I have the hack 1.9.8 FW with Taucher Beta3 Menus and Zoom activated. To me all those new FW are a try to contain the hack rather than to fix or implement new functions.
Well, actually Flir has realized that the hidden "manual scale" function could cause people to buy the E8... so they enabled it for E8 ... turning an already built-in feature into a premium simply requires such steps like intentionally crippling hardware in order to satisfy some marketing formula for market segmentation.

Seems to be a trend and not only confined to some industries.

I have a question related to this as well.

I was wondering if Mike could tear down a surveillance camera that might have a similar firmware cripple as the E4.

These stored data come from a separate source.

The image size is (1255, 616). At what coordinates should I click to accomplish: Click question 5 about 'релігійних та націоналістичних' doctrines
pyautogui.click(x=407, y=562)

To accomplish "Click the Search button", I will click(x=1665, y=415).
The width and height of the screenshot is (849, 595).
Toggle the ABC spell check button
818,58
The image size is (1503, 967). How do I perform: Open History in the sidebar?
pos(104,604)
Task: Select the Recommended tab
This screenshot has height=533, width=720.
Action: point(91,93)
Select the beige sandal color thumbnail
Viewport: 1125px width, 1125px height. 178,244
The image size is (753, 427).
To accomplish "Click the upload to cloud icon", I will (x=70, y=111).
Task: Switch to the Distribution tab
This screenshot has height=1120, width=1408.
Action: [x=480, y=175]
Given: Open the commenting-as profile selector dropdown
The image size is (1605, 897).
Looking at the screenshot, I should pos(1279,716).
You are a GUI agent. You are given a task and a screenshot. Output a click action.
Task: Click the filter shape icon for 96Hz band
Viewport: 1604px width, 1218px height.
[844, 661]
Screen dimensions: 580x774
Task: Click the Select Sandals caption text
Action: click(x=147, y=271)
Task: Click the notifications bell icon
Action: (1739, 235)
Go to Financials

Basically, I want to know if the Acti E77 camera can be allowed to have higher frame rates if not bound by the firmware?

The Acti E77 is a new 4K resolution surveillance camera that has 30 frames per second at 1080p resolutions, but then dips to only 6 frames per second at all other higher resolutions.

From the Acti E77 spec sheet:

6 fps at 3648 x 2736; 6 fps at 3648 x 2160; 6 fps at 2592 x 1944; 6 fps at 2048 x 1536;
30 fps at 1920 x 1080

How can this camera only get 6 frames per second at all these other resolutions if it gets 30 frames at 1920 x 1080?

Shouldn't 2048 x 1536 produce a much higher frame rate than 3648 x 2736?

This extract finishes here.